:: REQUIREMENTS ::
A) In the forum thread about the bicycle, at what mileage does the rider intend to upgrade to lighter wheels?
B) Reproduce the portion of the bicycle forum thread starting at "So quick update, people" and ending at "am complete amateur.".
C) Carry on the bicycle forum thread from the point at which it stops.

:: READING TEXT ::
It looks as though you could roll your bars down some so your hoods are lower, that would help with the way it feels to you


----------



## Trek_5200

casual said:


> Photo as promised. Picked it up later today so was losing light for photos. Will take more pics tomorrow morning on her maiden voyage.
> View attachment 298239


Nice paint schema! I like it.


----------



## casual

So quick update, people never seem to do this long term and I hope it helps another newbie like me. I have 6000 miles on the bike so far. For those interested in what style of riding I do, it’s a 20-30 mile, 1000 ft of climb ride and I do it 4-5 days a week at an average speed of about 15-16 mph. I ride within half a mile of the ocean at all times. I am a very casual solo rider and only use Strava on my phone to measure my rides. I am only out to lose weight and be healthier and a I am complete amateur. 

I still find the bike very comfortable and it is holding up incredibly well. I clean it fairly often and generally take very good care of it (as I see it). In addition I take it in for a full tune-up every 2000 miles or so. I have had one hard crash on it but my body took 99.9% of the damage, the only scuff on the bike being the left hood. This laid me up for a month and left me shaky and nervous in the saddle for a month after. I ride in salt air 100% of the time and there has been a bit of corrosion on the Tektro brake caliper springs and hex bolt heads. I now pay special attention to those when I clean the bike. I am not sure if this would be an issue away from the coast? Braking has not been hurt and there is no other corrosion on the bike. 

That being said I have had zero issues with the bike to this point. No strange creaks, no noises, shifting is perfect, and the wheels have stayed true. On my last tune up the guy said the rear hub bearings are wearing a little. It’s not a major concern as I am going to upgrade to a set of lighter wheels when I hit 7000 miles. I have already swapped the tires for a set of slightly lighter Michelin Pro3 (I didn’t buy for the weight savings, I just needed new tires and they were on sale).

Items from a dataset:
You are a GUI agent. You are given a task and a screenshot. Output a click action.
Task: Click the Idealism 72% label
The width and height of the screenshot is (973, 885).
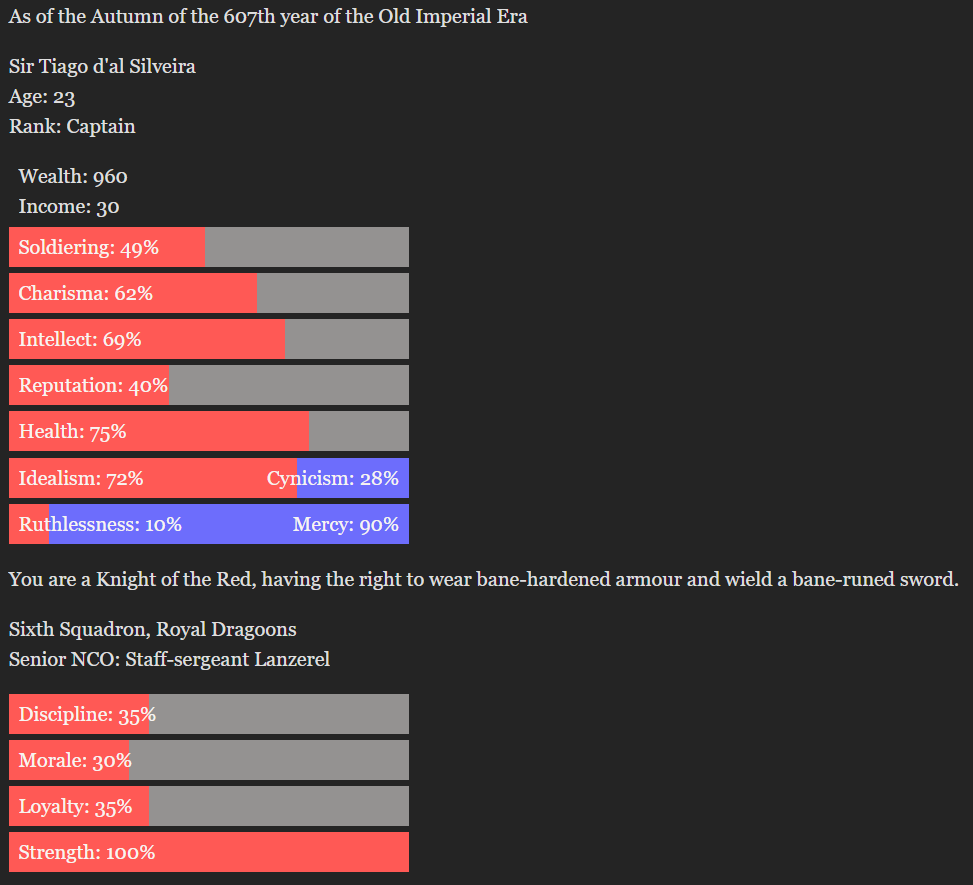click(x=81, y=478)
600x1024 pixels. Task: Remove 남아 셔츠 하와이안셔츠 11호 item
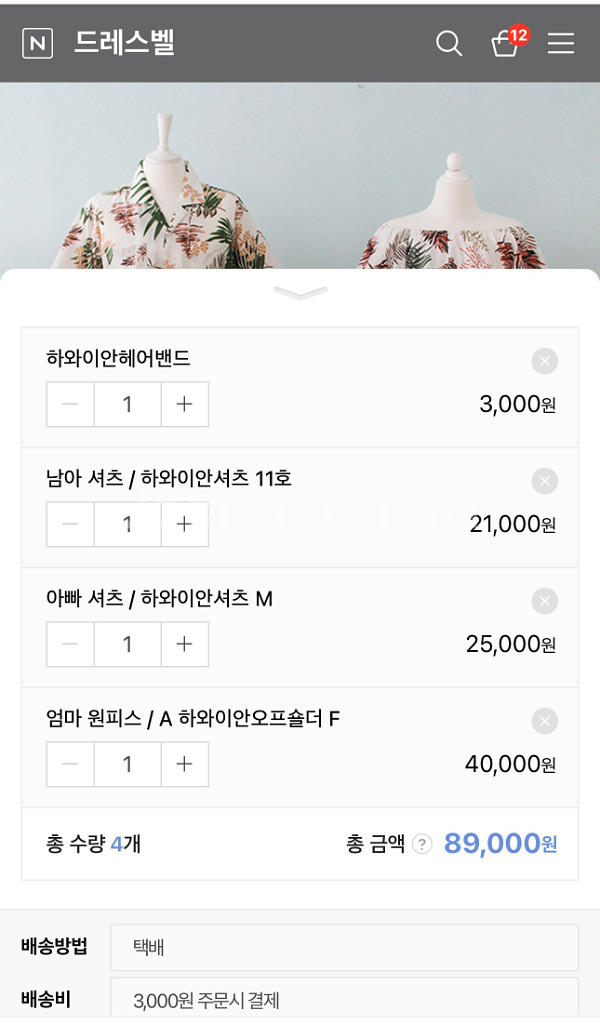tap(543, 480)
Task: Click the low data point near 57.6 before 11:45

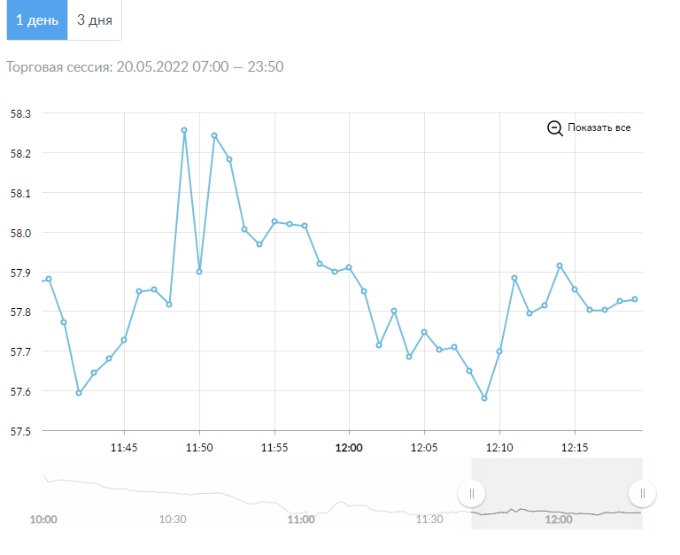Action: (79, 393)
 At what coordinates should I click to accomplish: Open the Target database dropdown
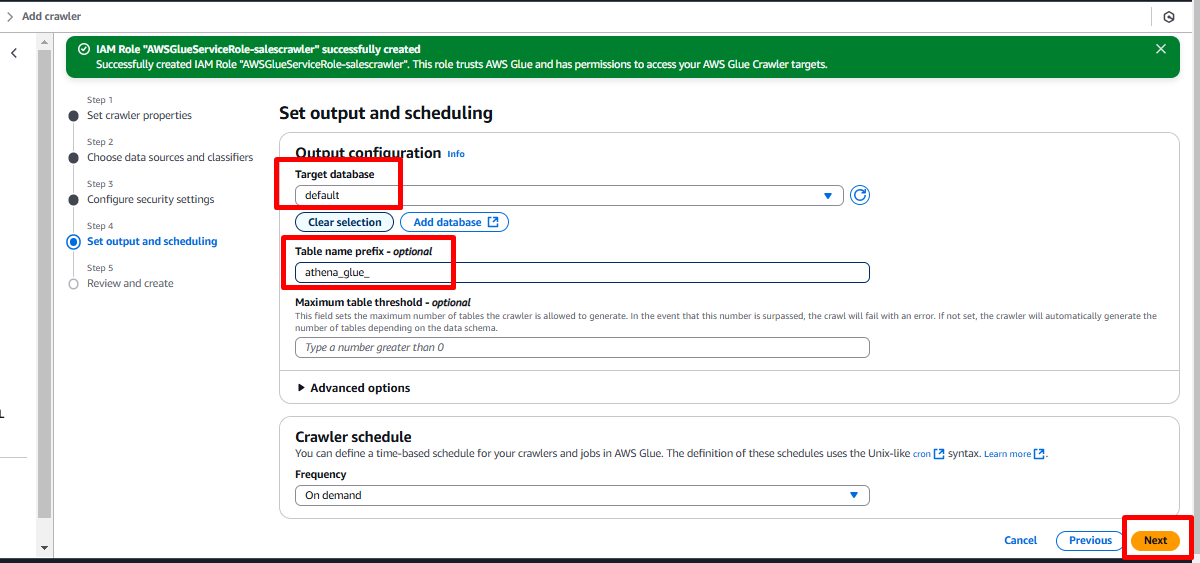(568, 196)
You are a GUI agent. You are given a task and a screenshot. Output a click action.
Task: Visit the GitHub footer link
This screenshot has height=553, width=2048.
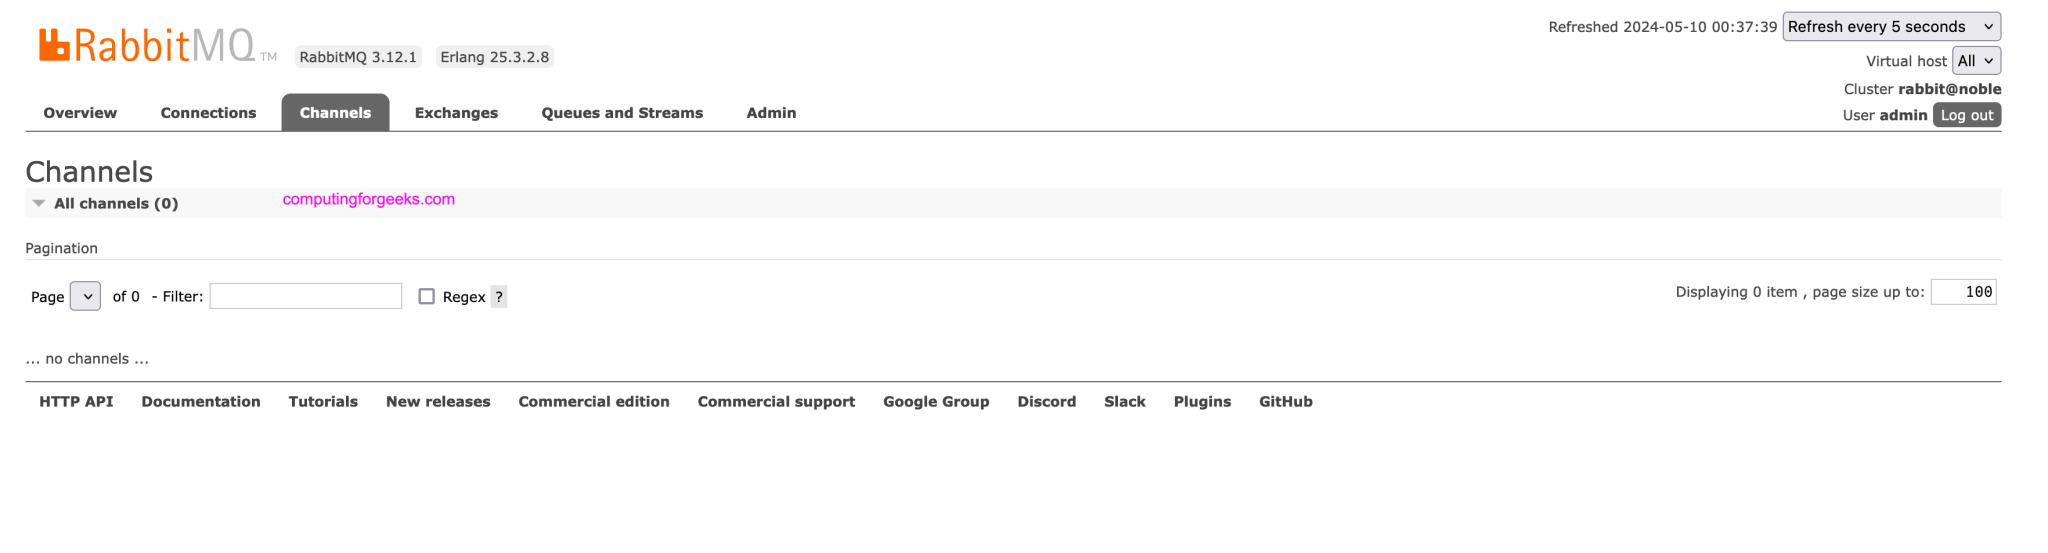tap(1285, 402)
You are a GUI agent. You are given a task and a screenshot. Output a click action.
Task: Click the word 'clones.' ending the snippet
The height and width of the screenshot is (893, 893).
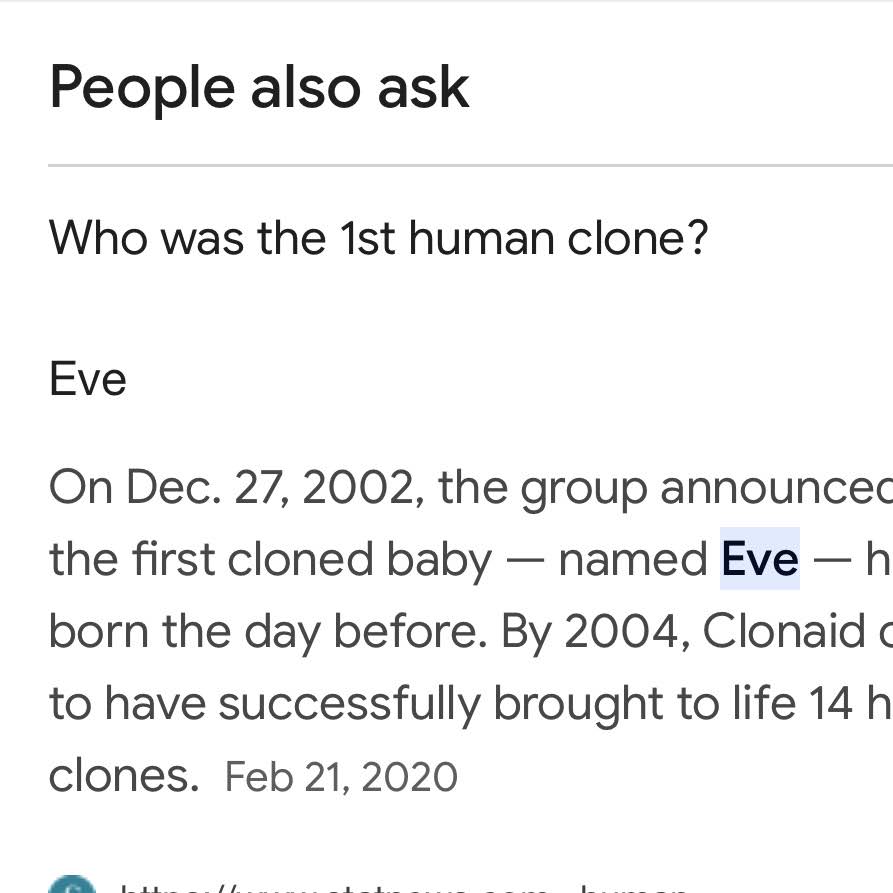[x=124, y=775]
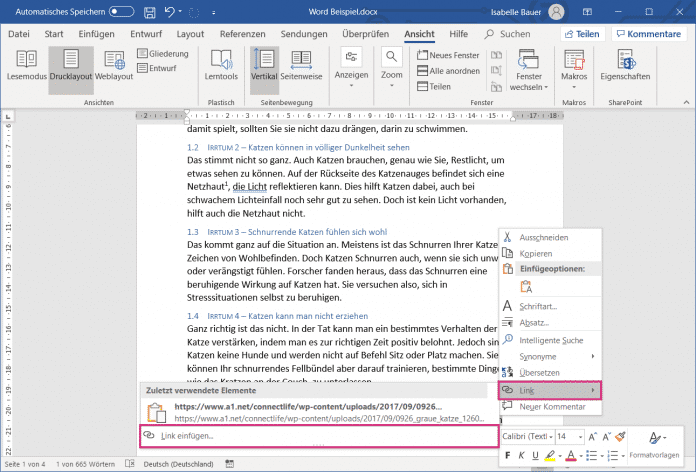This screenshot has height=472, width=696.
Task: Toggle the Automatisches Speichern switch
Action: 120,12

:: ANSWERS TO THE EXERCISES ::
A) 7000 miles

B)
So quick update, people never seem to do this long term and I hope it helps another newbie like me. I have 6000 miles on the bike so far. For those interested in what style of riding I do, it’s a 20-30 mile, 1000 ft of climb ride and I do it 4-5 days a week at an average speed of about 15-16 mph. I ride within half a mile of the ocean at all times. I am a very casual solo rider and only use Strava on my phone to measure my rides. I am only out to lose weight and be healthier and a I am complete amateur.

C)
On the subject of weight loss I have personally dropped about 65 pounds total since I started cycling. I have not changed my diet at all, I possibly eat more now, it’s all from cycling. I just turned 40 in June and am in better shape now than I have been for the past 10+ years.

This has been a great bike. Some friends and some bike shops tried to talk me into so much more expensive machines. I didn’t and still don’t understand that, but I am also not competitive or pretentious about what kit I have. More than a year later I still love my bike and feel it suits me perfectly. It’s taken the abuse of a very heavy guy, done some small climbs, and performed reliably for 6000 miles. Best of all it has done so comfortably.


----------



## 73Bronco

Well I'm going to take this opportunity to make my first post and say you have an awesome thread going here. Keep up the great work and I look forward to reading your future updates. I dig the black and orange also by the way!


----------



## casual

73Bronco said:


> Well I'm going to take this opportunity to make my first post and say you have an awesome thread going here. Keep up the great work and I look forward to reading your future updates. I dig the black and orange also by the way!


Thanks I think its good to see some long term reviews as there is usually a honeymoon period on a purchase that taints the experience.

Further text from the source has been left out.